Given that Collins’ material overlaps in many instances with the work of several other scholars I, personally, would have liked to see a literature review as part of his introduction (pp. xi-xiv). This might have been helpful to his target audience of non-specialists as well. As it is, references to Dickie, Johnston, et al. instead appear sporadically within the text itself as well as frequently in the footnotes. Collins’ writing style does make the book accessible to non-specialists, though one wishes he would temper his very earnest tone with occasional bits of humor. These quibbles aside, overall, as Collins explains in his conclusion, in his book he has tried to answer the questions of what the practitioners of magic thought it was and how people in ancient Greece (and other places and times) could believe magic to be true (p. 166). He emphasizes, among other things, the importance of focusing on specific ritual practices rather than on terminology, and is consistent in trying to apply anthropological observations to ancient magical performative contexts. Collins’ observation that “the particulars of a given cultural context will always be definitive in any interpretation of magic” may seem obvious (p. 26), but by the end of his book he has shown the importance of his methodological approach, which tries to appreciate magic’s connection to basic cultural metaphors and how such a context changes with time and circumstances.

Notes

1. Daniel Ogden, Magic, Witchcraft, and Ghosts in the Greek and Roman Worlds. Oxford University Press, 2002; 2nd edition 2009.

2. Matthew W. Dickie, Magic and Magicians in the Greco-Roman World. Routledge, 2001.

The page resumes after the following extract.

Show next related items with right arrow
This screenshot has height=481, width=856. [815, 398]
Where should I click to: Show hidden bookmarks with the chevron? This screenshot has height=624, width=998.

3. Sarah Iles Johnston, Restless Dead: Encounters between the Living and the Dead in Ancient Greece. University of California Press, 1999.

4. John G. Gager, Curse Tablets and Binding Spells from the Ancient World. Oxford University Press, 1992.

5. Fritz Graf, Magic in the Ancient World. Translated by Franklin Philip. Harvard University Press, 1997.

6. E.g., Christopher A. Farone, “Binding and burying the forces of evil: The defensive use of ‘voodoo’ dolls in ancient Greece.” Classical Antiquity 10 (1991): 165-205.

7. Georg Luck, Arcana Mundi: Magic and the Occult in the Greek and Roman Worlds. The Johns Hopkins University Press, 1985; 2nd edition 2006.